Task to complete — Below are several records. Retype exactly those lines running from the one with "Open the Learn more documentation link" through the one with "Task: Click the Windows Start button", end lines included, and no others.

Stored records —
________________________

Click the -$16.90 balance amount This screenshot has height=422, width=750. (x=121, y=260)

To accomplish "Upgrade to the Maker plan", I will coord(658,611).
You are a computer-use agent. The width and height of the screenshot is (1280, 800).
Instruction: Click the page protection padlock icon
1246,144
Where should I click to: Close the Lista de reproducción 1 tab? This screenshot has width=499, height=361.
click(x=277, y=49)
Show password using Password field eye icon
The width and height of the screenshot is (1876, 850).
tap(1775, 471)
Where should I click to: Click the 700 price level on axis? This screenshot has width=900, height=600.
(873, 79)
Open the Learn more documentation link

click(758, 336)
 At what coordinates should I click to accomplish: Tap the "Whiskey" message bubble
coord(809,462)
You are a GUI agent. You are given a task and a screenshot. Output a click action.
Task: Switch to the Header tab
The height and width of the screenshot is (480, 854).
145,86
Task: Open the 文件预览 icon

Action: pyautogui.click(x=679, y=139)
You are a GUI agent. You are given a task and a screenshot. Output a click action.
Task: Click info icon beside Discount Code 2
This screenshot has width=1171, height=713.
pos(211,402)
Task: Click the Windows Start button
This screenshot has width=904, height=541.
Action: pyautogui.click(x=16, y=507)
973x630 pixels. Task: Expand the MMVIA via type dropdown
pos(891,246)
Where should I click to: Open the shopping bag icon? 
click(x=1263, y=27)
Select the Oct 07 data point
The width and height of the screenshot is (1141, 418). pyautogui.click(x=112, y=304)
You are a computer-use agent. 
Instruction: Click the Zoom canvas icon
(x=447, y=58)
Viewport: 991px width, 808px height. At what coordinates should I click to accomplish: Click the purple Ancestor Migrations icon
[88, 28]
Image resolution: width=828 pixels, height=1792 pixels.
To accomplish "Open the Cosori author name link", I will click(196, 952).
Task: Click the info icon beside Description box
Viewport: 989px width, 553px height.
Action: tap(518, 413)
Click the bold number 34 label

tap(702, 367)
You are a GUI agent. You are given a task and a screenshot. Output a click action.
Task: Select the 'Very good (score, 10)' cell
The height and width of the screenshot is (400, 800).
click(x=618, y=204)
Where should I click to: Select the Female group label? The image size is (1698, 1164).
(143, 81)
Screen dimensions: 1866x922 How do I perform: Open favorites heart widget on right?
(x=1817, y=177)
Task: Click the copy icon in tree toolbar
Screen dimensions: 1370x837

________________________

Exercise response —
Open the Learn more documentation link

click(758, 336)
 At what coordinates should I click to accomplish: Tap the "Whiskey" message bubble
coord(809,462)
You are a GUI agent. You are given a task and a screenshot. Output a click action.
Task: Switch to the Header tab
The height and width of the screenshot is (480, 854).
145,86
Task: Open the 文件预览 icon

Action: pyautogui.click(x=679, y=139)
You are a GUI agent. You are given a task and a screenshot. Output a click action.
Task: Click info icon beside Discount Code 2
This screenshot has width=1171, height=713.
pos(211,402)
Task: Click the Windows Start button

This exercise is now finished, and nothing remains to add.